Problem
Could you rewrite the entries below, substituting "screen capture" for every "screenshot" and keeping everything else the same, and leave the pictures out of your answer?

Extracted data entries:
## BEGIN

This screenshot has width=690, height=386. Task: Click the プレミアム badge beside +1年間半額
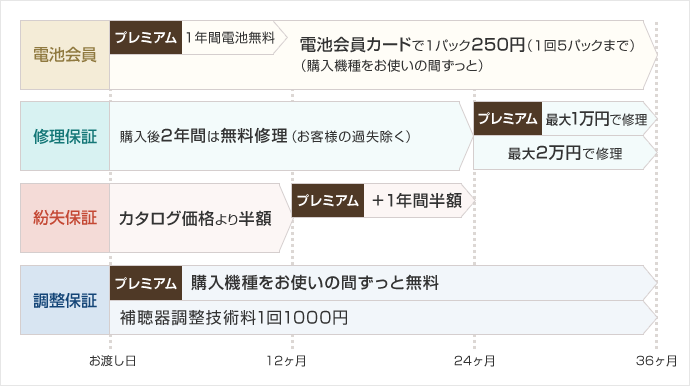(x=328, y=201)
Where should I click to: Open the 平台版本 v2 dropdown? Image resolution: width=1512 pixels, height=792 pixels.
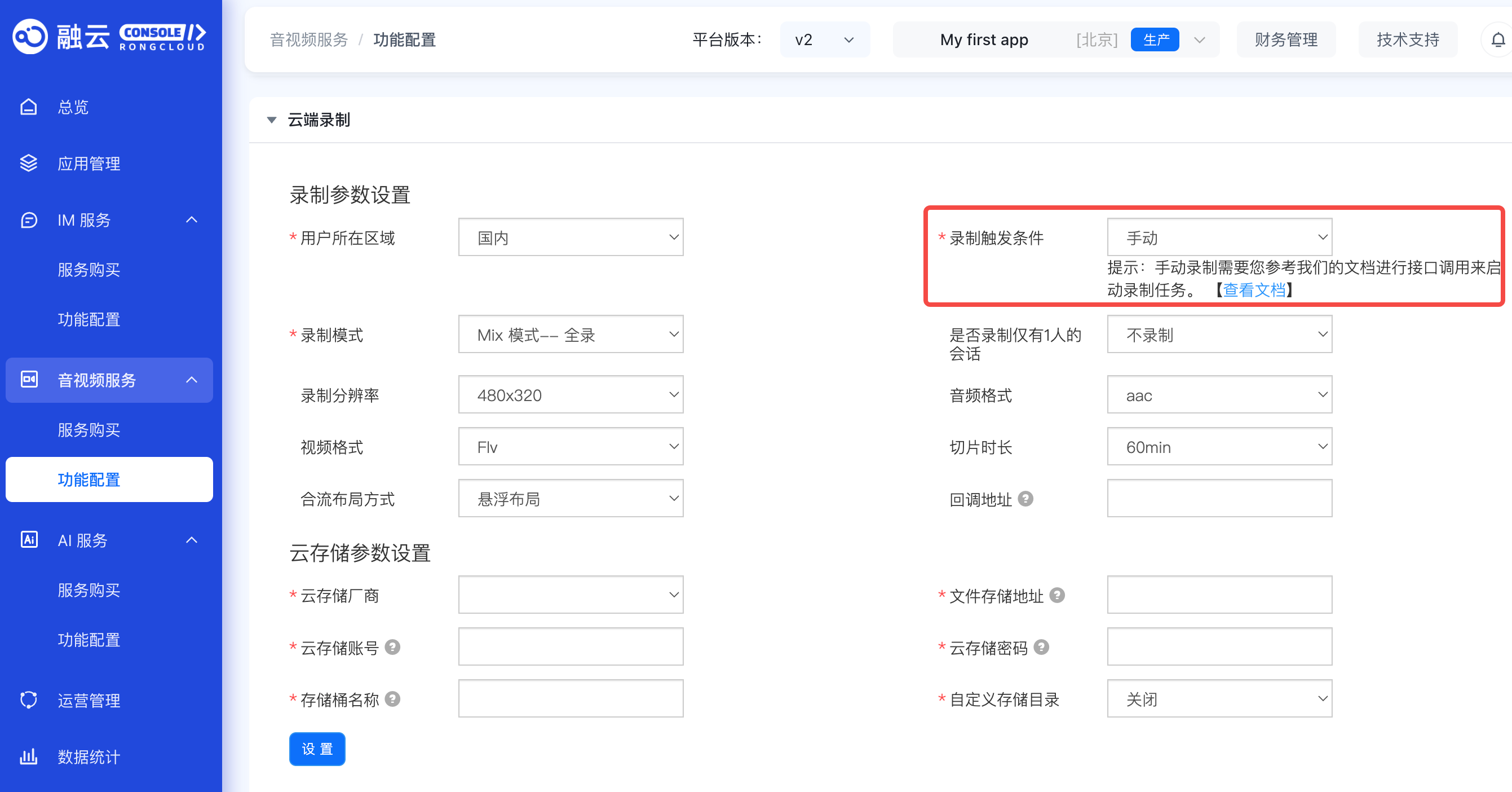click(x=824, y=40)
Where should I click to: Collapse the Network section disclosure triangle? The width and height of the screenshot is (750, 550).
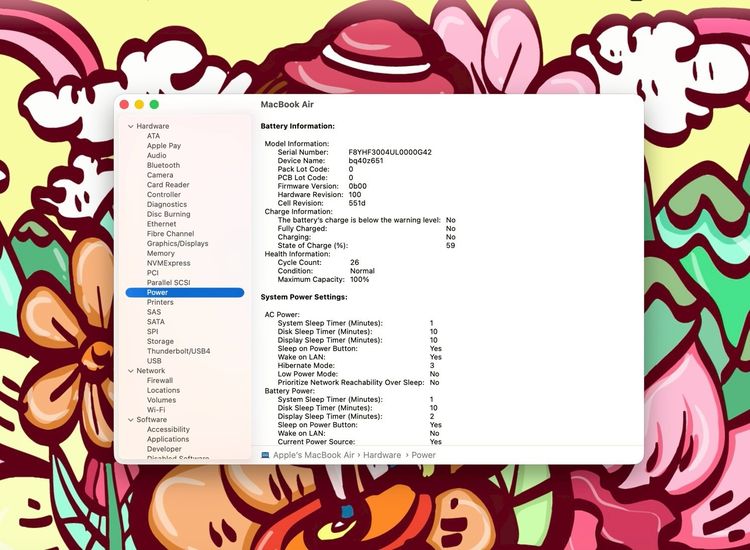[x=130, y=371]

## END

Correct output
This screen capture has width=690, height=386. Task: Click the プレミアム badge beside +1年間半額
(x=328, y=201)
Where should I click to: Open the 平台版本 v2 dropdown? Image resolution: width=1512 pixels, height=792 pixels.
click(x=824, y=40)
Where should I click to: Collapse the Network section disclosure triangle? The width and height of the screen capture is (750, 550).
[x=130, y=371]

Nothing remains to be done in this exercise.